This March the journal Annals of Biology publishes an article documenting the first finding of the mosquito Aedes vittatus in Galicia, a finding made through citizen participation in the Mosquito Alert platform. This is a native mosquito which is known to exist in different areas of Spain, but up to now it had never been documented in Galicia.

For over three years the Mosquito Alert has continued in its mission to monitor and study the tiger mosquito in Spain with the help of citizens. Using the Mosquito Alert app, anyone can send photos of the mosquito and its breeding sites in order to improve its tracking and control.  The project has also added the yellow fever mosquito, not currently present in Spain with the exception of a few individuals recently found in the Canary Islands.

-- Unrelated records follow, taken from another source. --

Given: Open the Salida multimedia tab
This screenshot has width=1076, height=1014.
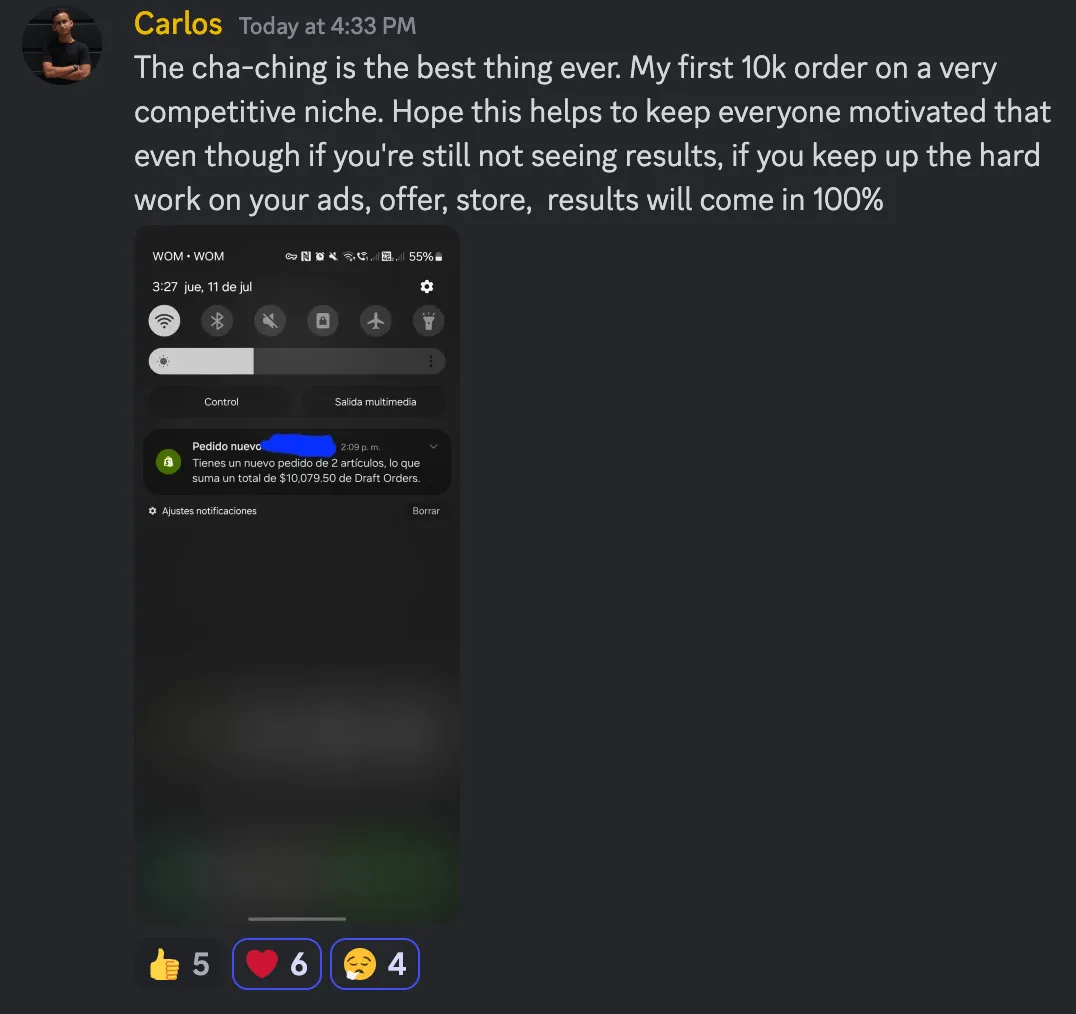Looking at the screenshot, I should (375, 402).
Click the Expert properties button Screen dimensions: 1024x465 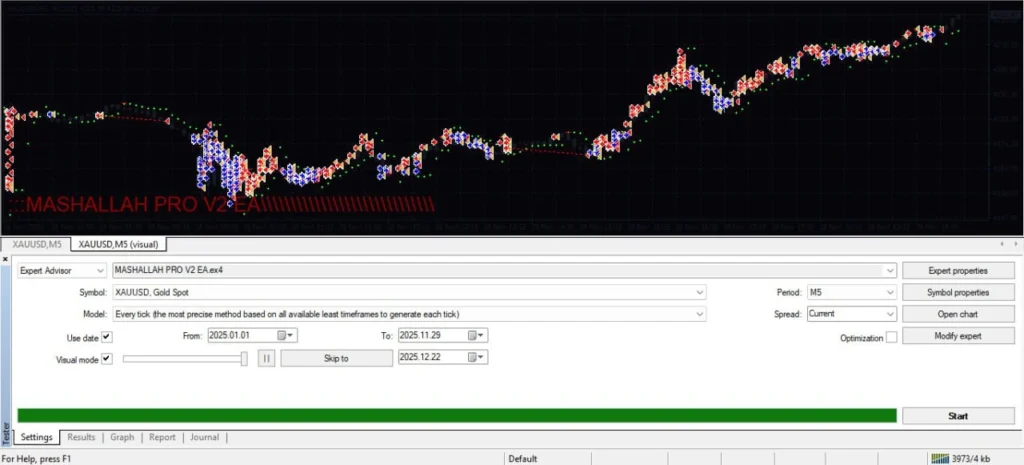coord(959,270)
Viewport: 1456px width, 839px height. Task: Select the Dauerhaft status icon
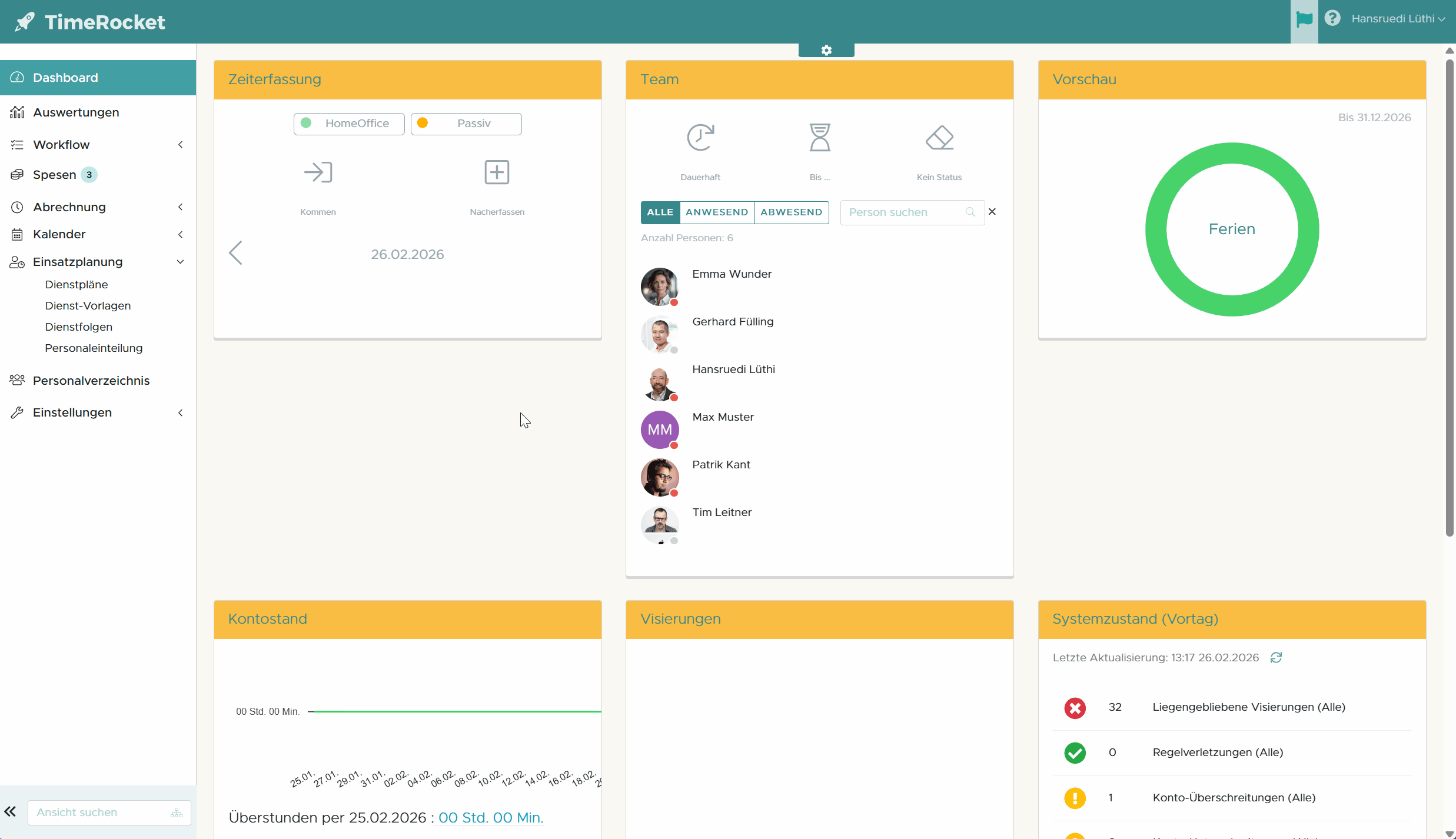point(700,138)
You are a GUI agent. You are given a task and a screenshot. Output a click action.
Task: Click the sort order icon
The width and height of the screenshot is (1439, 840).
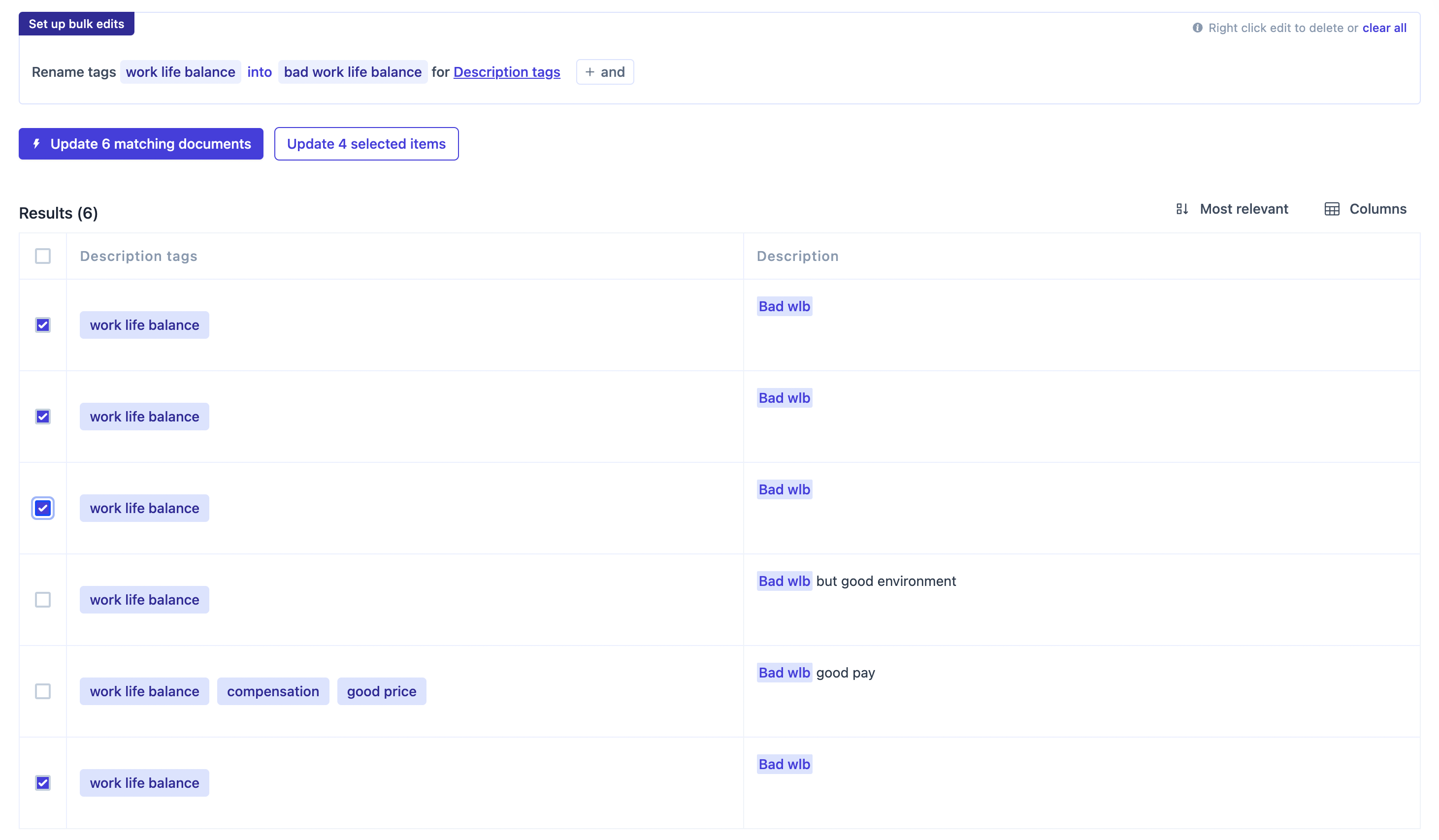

Though tracking of other mosquitos is not the main focus of efforts, the project’s activity has however now led to the identification of a native mosquito species in an area where it had never been found before. The finding was made by a volunteer using the app thinking that they had found a tiger mosquito.

Roger Eritja is the head of a team of experts who validate the sightings sent to the citizen science platform Mosquito Alert, a project coordinated by CREAF, CEAB-CSIC, and ICREA. Entomologist at the Baix Llobregat Mosquito Control Service and nature photographer, Roger has worked in management and control of mosquitos for more than 35 years. In particular, he had a key role in finding and studying the tiger mosquito in Spain when it was found for the first time in 2004.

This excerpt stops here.